■ 山西 陈俊祺

编者按： 一般在小型单位中，其IT系统较为简单，加之单位自身客观条件限制，安全措施往往并不到位，因此，应随时加强自身网络安全建设，以防范网络威胁的发生。

网管值班人员在例行的机房常规检查中，发现两台业务服务器的关键服务异常关闭，经过仔细检查确认该服务器被非法用户远程控制，不仅停了关键服务，破坏中间件，还从数据库中删除了部分关键数据。针对这一情况，网管部门立即召开紧急会议明确应急措施，经过一上午努力，系统恢复正常访问，但丢失的数据直到一周后才恢复正常。综合此次故障中的种种现象（数据库数据被非法删除、关键服务被中止和中间件部分文件丢失），大家一致认为：被黑客攻击的可能性极大，但是由于技术设备的限制，未能有效地阻止黑客的攻击，且缺乏事后相关日志的数据分析，难以拿出科学的证据。

事后，网管部门对这次事件进行了反思，发现这次事故的出现并不是偶然的，是因为我们先前对网络安全重视不到位，网络安全措施存在一定的缺陷。

之后，针对这些不足和缺陷，我们及时采取了多方面的安全措施，来保障业务应用系统的安全稳定运行。

加强入侵防御检测措施

这是网络安全防护的常规措施，强化配置入侵防御系统(IPS)，加强网络边界的安全防护，对入侵活动和攻击性网络异常行为进行预先判断并主动拦截，避免其造成损失。

加强防火墙的配置与应用

在这次事件中，我们发现现有的硬件防火墙并没有发挥到很好的防御效果，没有将威胁防御在防火墙外。
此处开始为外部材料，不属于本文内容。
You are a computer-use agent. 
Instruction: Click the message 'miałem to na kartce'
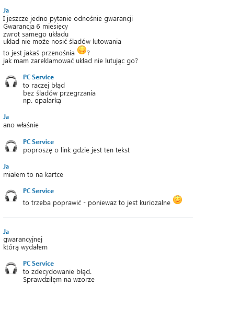(x=33, y=175)
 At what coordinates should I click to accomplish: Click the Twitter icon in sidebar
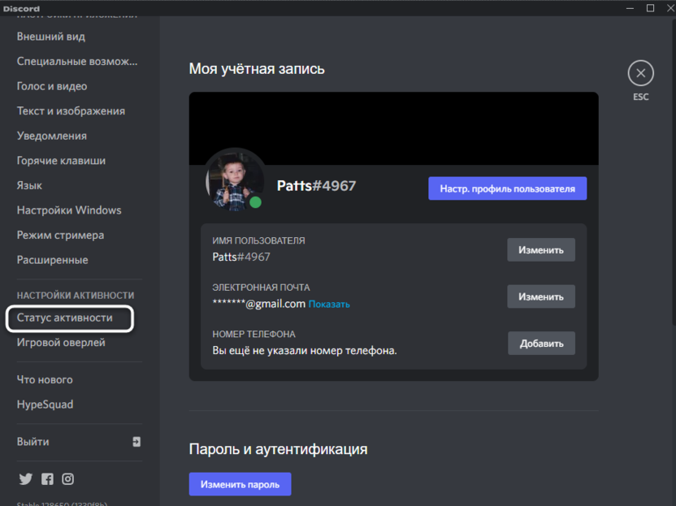pyautogui.click(x=25, y=479)
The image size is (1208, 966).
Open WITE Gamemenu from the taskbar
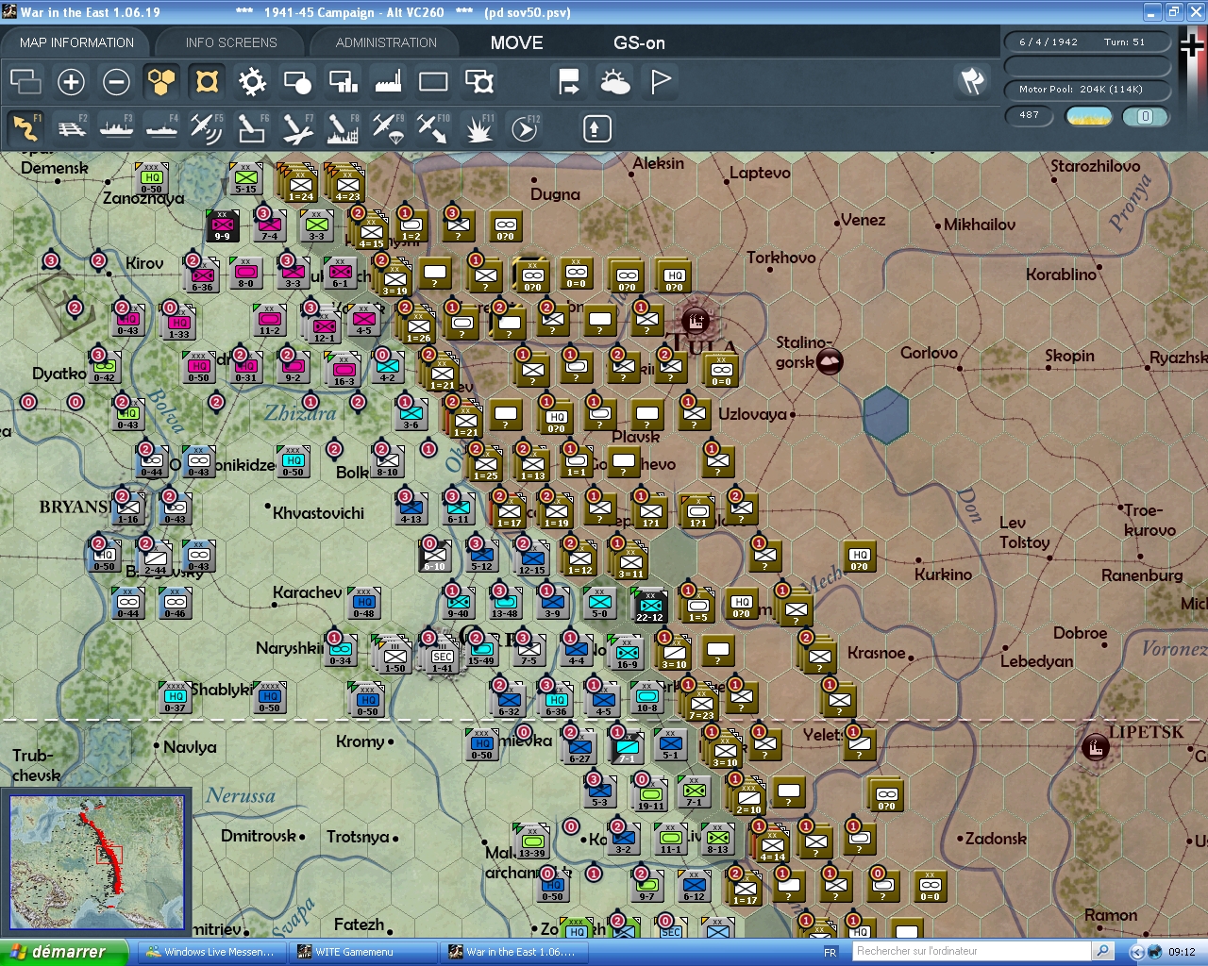coord(363,952)
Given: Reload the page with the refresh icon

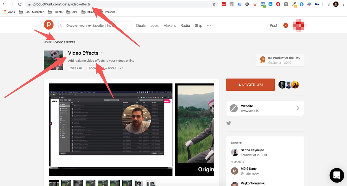Looking at the screenshot, I should [x=20, y=4].
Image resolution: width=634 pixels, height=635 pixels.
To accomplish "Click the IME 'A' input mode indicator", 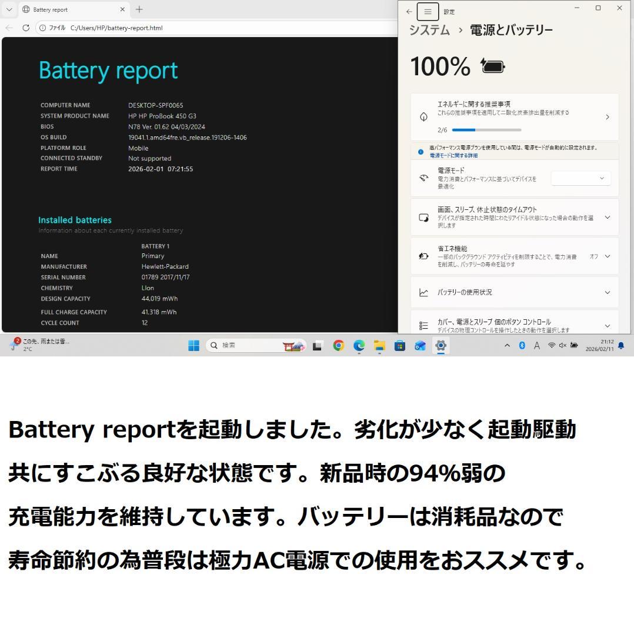I will coord(536,346).
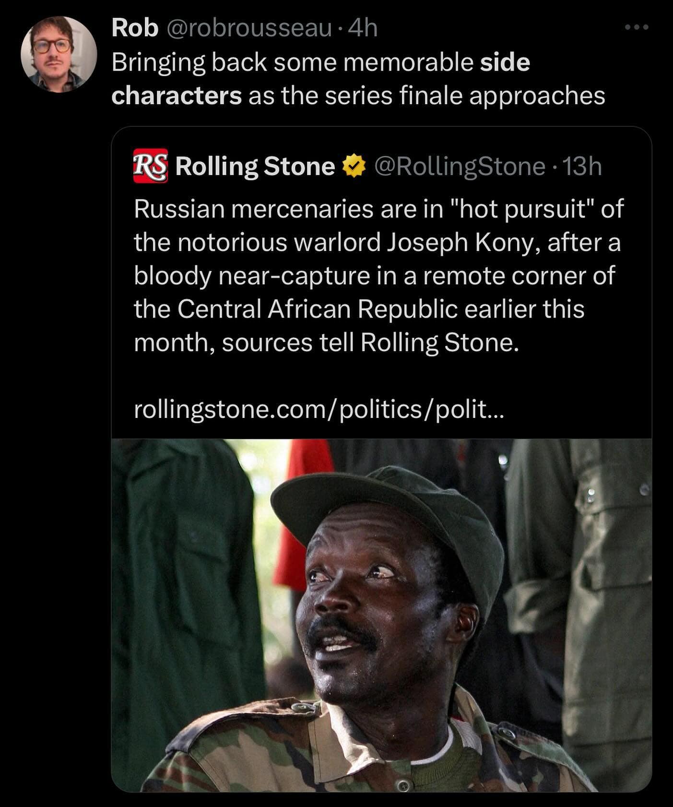Viewport: 673px width, 807px height.
Task: Click the gold verified badge next to Rolling Stone
Action: click(354, 166)
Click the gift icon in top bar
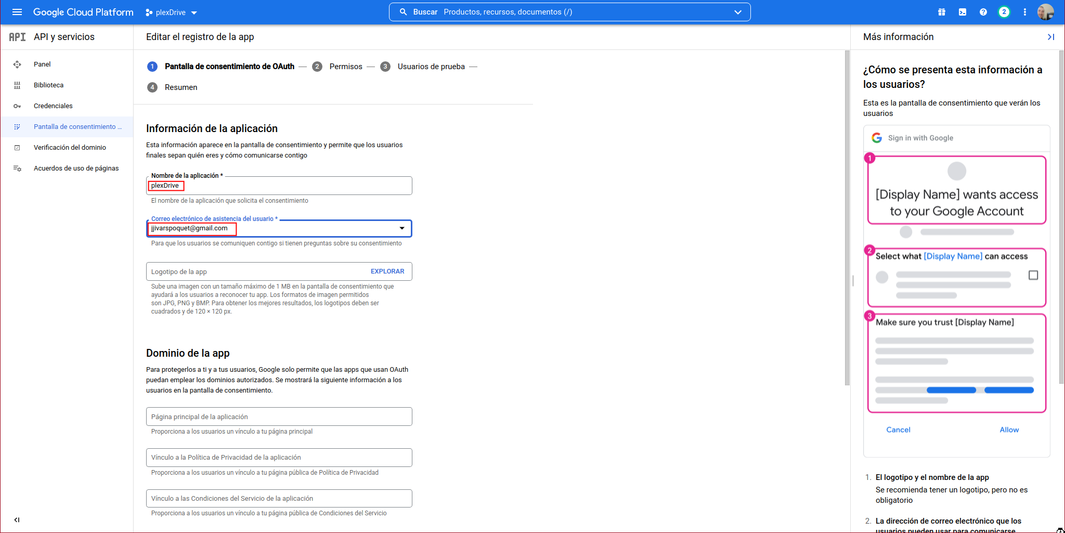 (x=941, y=12)
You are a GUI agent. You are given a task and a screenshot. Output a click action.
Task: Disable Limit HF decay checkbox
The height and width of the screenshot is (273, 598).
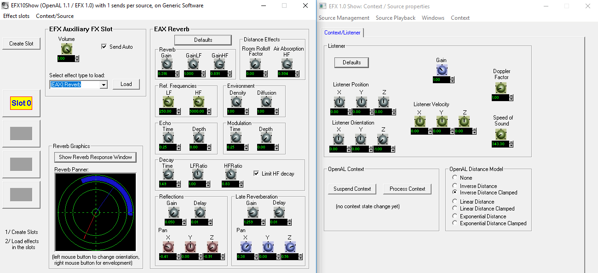click(x=257, y=174)
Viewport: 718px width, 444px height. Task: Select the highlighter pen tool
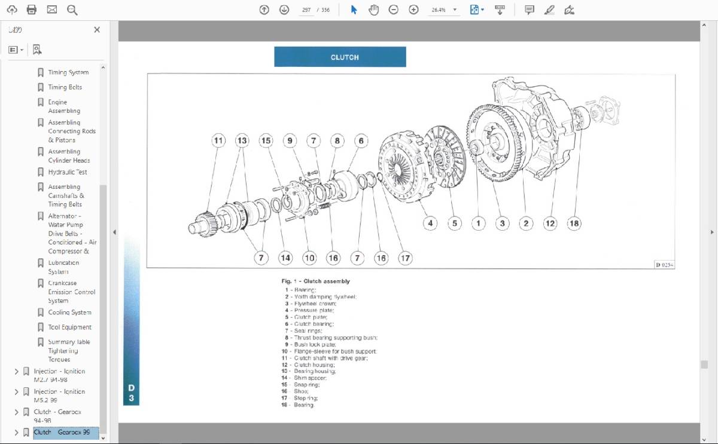click(549, 10)
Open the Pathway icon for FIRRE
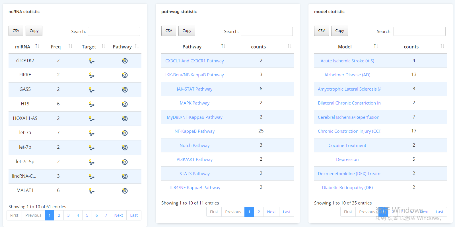Screen dimensions: 455x227 (125, 75)

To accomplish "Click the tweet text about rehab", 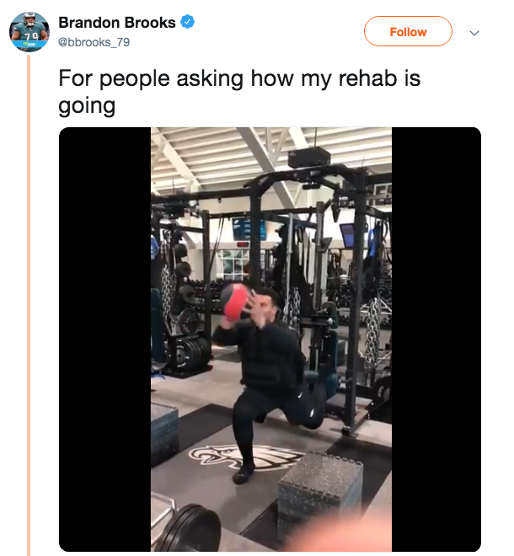I will [x=239, y=92].
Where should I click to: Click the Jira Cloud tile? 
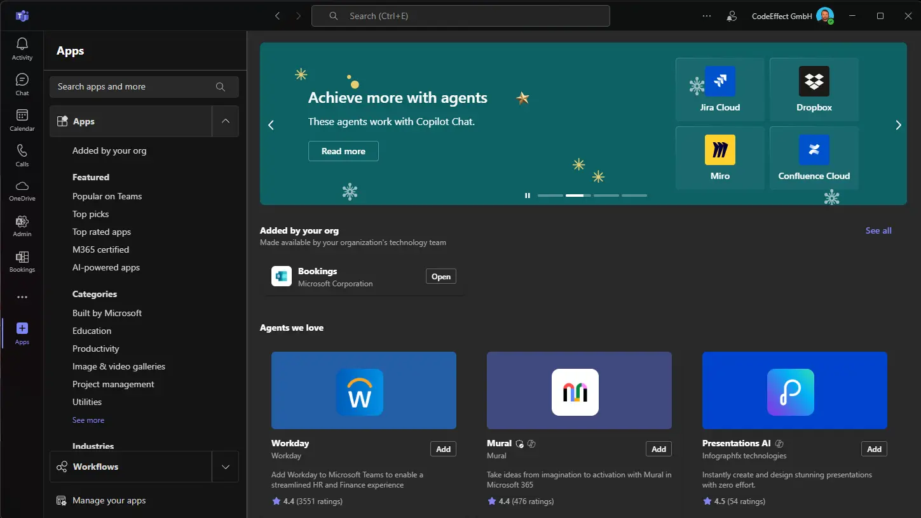720,89
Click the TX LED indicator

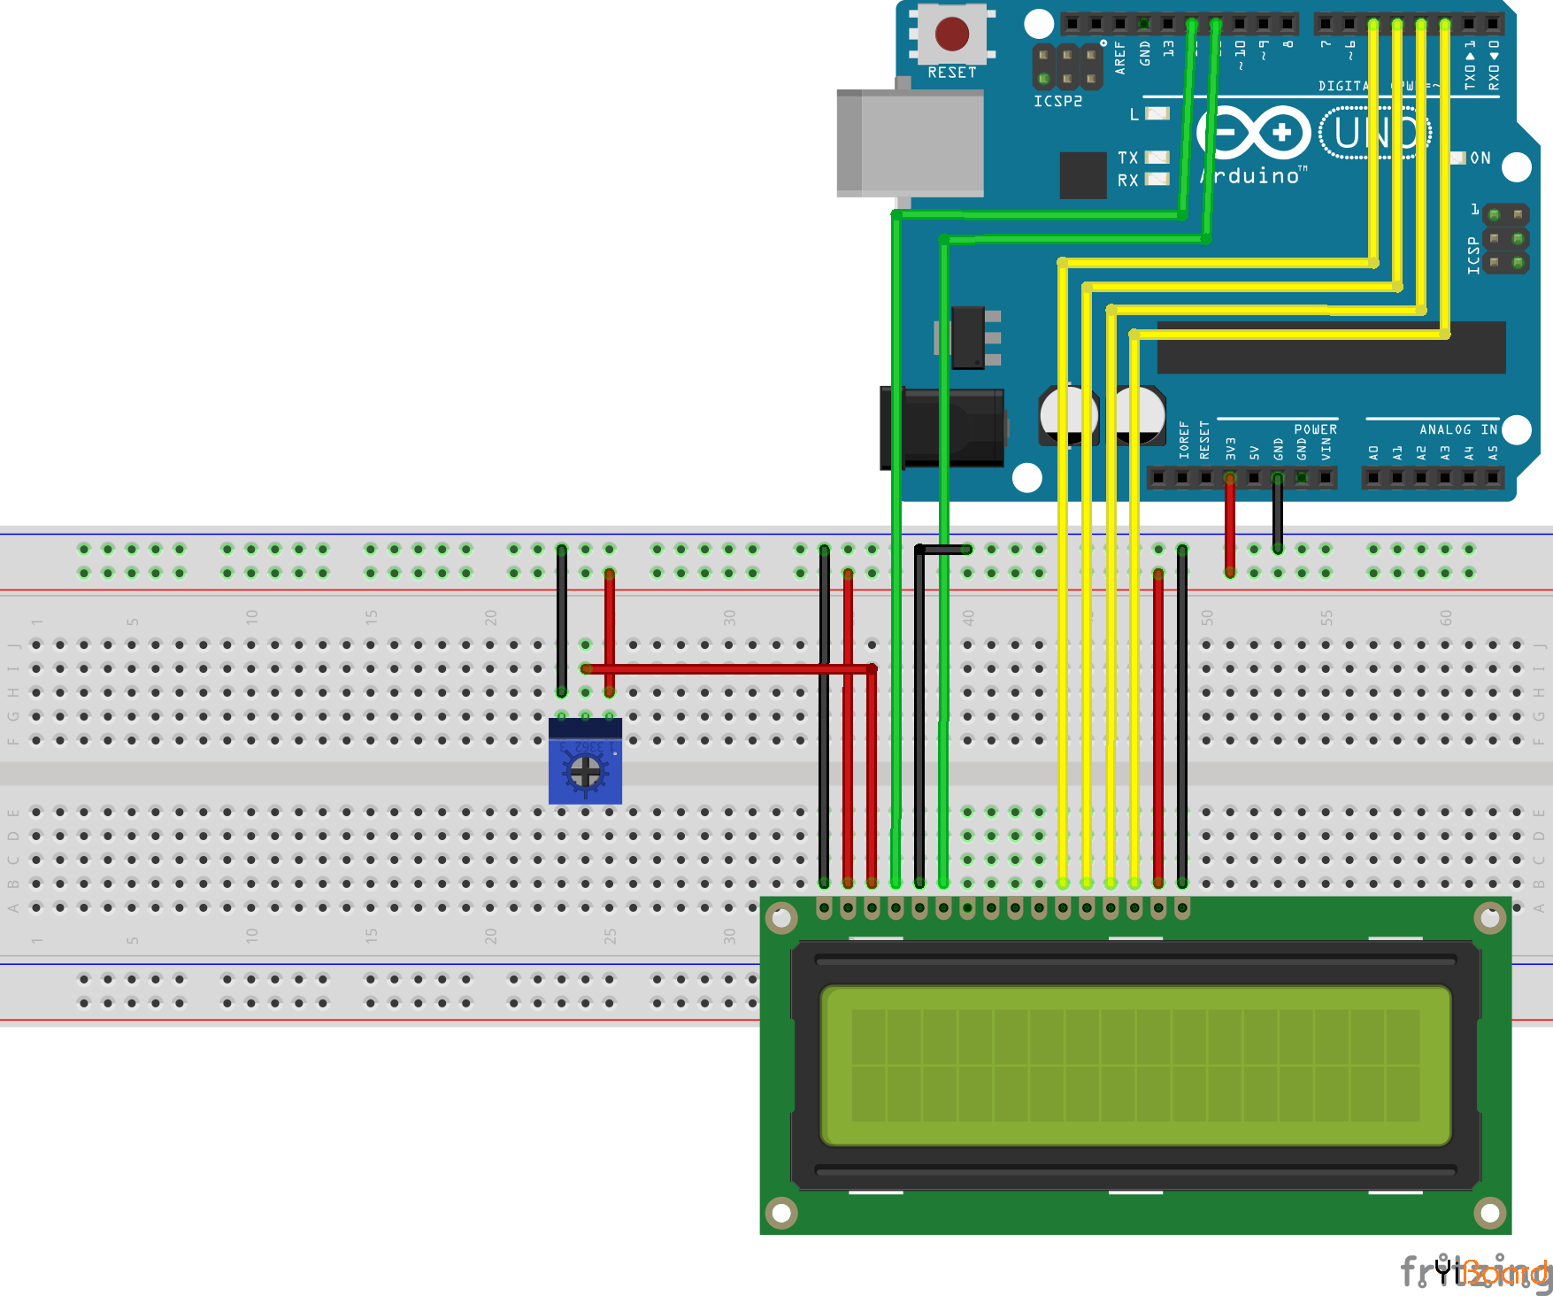[1157, 158]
经过与防火墙厂商的沟通，对防火墙做了以下两点措施：将现有的防火墙系统版本升级，以便抵御最新的攻击和入侵。对防火墙制定了更严格的策略和设置，将原来忽略的一些安全问题都进行了严格控制。

加强木马检测，严格控制移动存储设备的使用

这次事件中，服务器被入侵，防火墙没有起到很好的防御效果，很可能是在内部局域网中植入了木马，而黑客也很可能通过木马进入了服务器，对服务器进行了破坏活动。

经过认真分析，服务器通过网络中木马的可能性不大，因为服务器只是作为提供应用服务的设备，并不主动去连接网络。那么另外一种可能就是通过移动存储人为地感染了木马。

为了避免再次出现类似的情况，我们制定了相关安全制度：要求单位内部所有电脑、服务器都安装相关的“机关网络终端安全管理系统”，可以查杀病毒木马。严格控制个人移动存储设备直接与服务器相连来传输数据，如果服务器确实有数据需要更新，相关的移动设备也必须进过扫描并确认没有感染病毒和木马后，才可以与服务器相连。

构筑安全的服务器环境

在构建安全网络环境的同时，还必须构筑安全的服务器环境，这是服务器安全的最后一道屏障。

针对服务器采取了以下几个措施：制定操作系统升级策略，确保操作系统及时打上最新补丁，不留任何系统漏洞；给系统装了防病毒、防木马安全软件，确保出现问题及时查杀，关闭系统所有无关的服务和端口，避免黑客利用这类服务和端口对服务器进行攻击；对部署在服务器上的中间件和其他应用程序也定期升级，修复系统漏洞，排除各种隐患。

加强准入措施

加强单位使用计算机的控制，严格控制外来计算机接入内网。本单位的计算机强制安装了“机关网络终端安全管理系统客户端”强制性身份认证系统，否则内网不能访问。

这样就解决了非法用户入网的问题。辅之以入网计算机与楼层交换机端口固定、VLAN固定、IP固定等手段，确认核实用户身份。新入网计算机必须到网管部门办理相关手续，在计算机上安装“机关网络终端安全管理客户端”，在网管人员确认后，在“机关网络终端安全管理系统”服务器端启用该设备，方能激活入网。这样不仅方便管理及溯源，而且解决了长期以来入网资产不清的问题，强化了网管部门“管”的力度。

通过以上措施，有效加强了单位的网络安全，保障了服务器的稳定运行。在部署完以上所有措施后的一段时间内，服务器运行正常，并没有再遭到攻击，达到了预期效果。